* **WHAT IS REQUIRED**:
The material below holds a span beginning at the line with "This screenshot has width=837, height=556." and ending at the line with "Task: Open Chrome's three-dot menu". Quote that span exactly, both ends included, and only that span.

* **RECORDS FOR THIS EXERCISE**:
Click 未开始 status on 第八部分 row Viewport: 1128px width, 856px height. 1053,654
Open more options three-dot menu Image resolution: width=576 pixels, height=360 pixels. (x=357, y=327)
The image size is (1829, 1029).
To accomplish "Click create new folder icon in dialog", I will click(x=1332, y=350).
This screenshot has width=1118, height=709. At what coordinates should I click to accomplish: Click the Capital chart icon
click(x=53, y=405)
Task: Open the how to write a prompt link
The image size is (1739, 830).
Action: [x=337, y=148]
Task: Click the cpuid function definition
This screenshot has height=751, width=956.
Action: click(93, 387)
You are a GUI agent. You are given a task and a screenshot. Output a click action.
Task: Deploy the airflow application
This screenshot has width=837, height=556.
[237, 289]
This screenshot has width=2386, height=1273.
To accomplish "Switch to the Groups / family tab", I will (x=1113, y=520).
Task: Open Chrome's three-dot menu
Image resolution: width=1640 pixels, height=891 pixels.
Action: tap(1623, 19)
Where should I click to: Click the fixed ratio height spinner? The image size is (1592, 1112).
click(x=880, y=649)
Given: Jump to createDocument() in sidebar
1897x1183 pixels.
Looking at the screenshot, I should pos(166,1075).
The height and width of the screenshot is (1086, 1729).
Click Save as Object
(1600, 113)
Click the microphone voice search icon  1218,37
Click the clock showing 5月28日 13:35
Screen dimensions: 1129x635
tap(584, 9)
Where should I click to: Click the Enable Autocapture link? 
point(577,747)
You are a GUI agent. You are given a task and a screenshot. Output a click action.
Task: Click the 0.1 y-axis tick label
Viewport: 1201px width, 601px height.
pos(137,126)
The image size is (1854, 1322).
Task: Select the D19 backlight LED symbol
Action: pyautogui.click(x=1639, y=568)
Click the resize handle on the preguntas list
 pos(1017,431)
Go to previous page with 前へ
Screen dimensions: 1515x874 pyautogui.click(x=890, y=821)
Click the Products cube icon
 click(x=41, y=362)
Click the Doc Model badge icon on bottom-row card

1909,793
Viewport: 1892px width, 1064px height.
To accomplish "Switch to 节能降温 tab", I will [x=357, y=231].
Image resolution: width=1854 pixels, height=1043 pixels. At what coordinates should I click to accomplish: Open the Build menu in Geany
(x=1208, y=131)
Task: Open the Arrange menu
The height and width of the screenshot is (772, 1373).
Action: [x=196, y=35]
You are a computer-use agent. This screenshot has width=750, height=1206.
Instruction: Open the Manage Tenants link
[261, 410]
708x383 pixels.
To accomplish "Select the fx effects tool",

* **RESPONSE AREA**:
This screenshot has width=837, height=556.
[237, 289]
This screenshot has width=2386, height=1273.
To accomplish "Switch to the Groups / family tab", I will (x=1113, y=520).
Task: Open Chrome's three-dot menu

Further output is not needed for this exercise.